- _What is asked_:
1. Please output the part of the settlement-data passage below that opens with the words containing "These three needs, trust, repeatability, control, aren't" and closes with "its own way.".
2. Name every field that the export function in the settlement-data passage below explicitly lists for exclusion.

======== Source passage

Control of the data. Settlement files contain PII (customer names, addresses, tracking codes, VAT numbers), confidential prices from your own list, per-product margins. Translated into a constraint: PII fields are never copied into the artefacts the dashboard consumes. They stay confined to the local database. The distinction isn't a policy written in a compliance PDF: it's a function, at export time, that explicitly lists the fields to exclude (Ship-to Name, Ship-to Address, Ship-to Phone, Ship-to ZIP, Tax Registration Number, Tracking Code, AirWayBill No, Invoice No) and filters them at source. PII minimisation by default: what isn't needed, doesn't leave. The difference between a policy and a function is the same as the difference between a good intention and a guarantee.

These three needs, trust, repeatability, control, aren't obvious to satisfy together. The options the market has offered for years satisfy them only partially, each in its own way.

================
======== Information shown

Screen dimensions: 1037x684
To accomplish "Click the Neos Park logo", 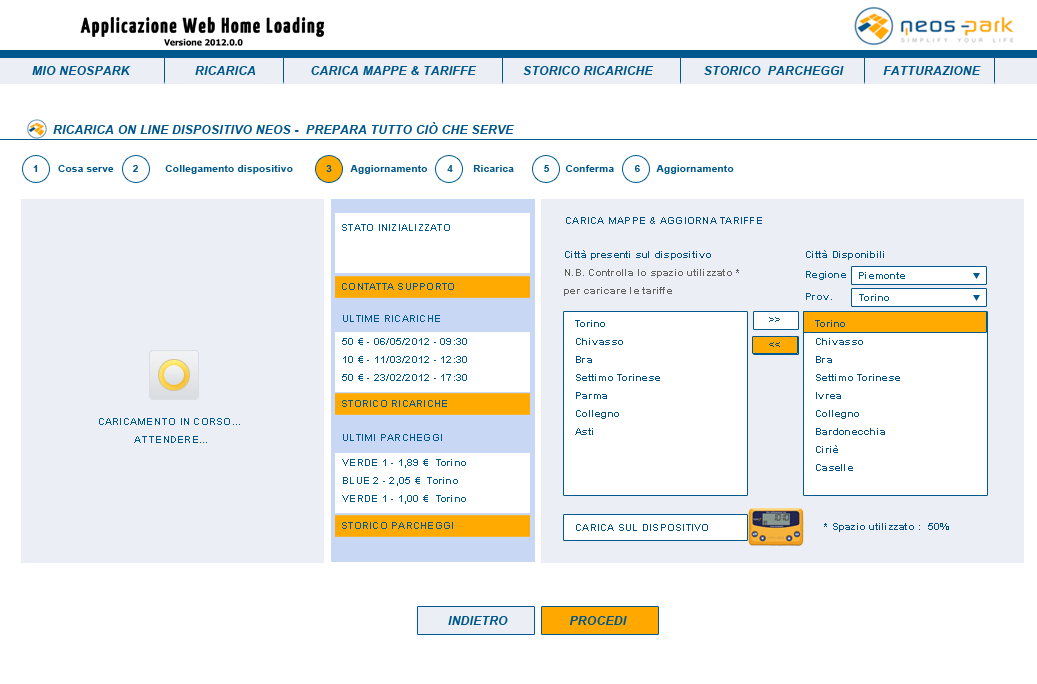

================

- _Responses in order_:
1.
These three needs, trust, repeatability, control, aren't obvious to satisfy together. The options the market has offered for years satisfy them only partially, each in its own way.

2.
Ship-to Name
Ship-to Address
Ship-to Phone
Ship-to ZIP
Tax Registration Number
Tracking Code
AirWayBill No
Invoice No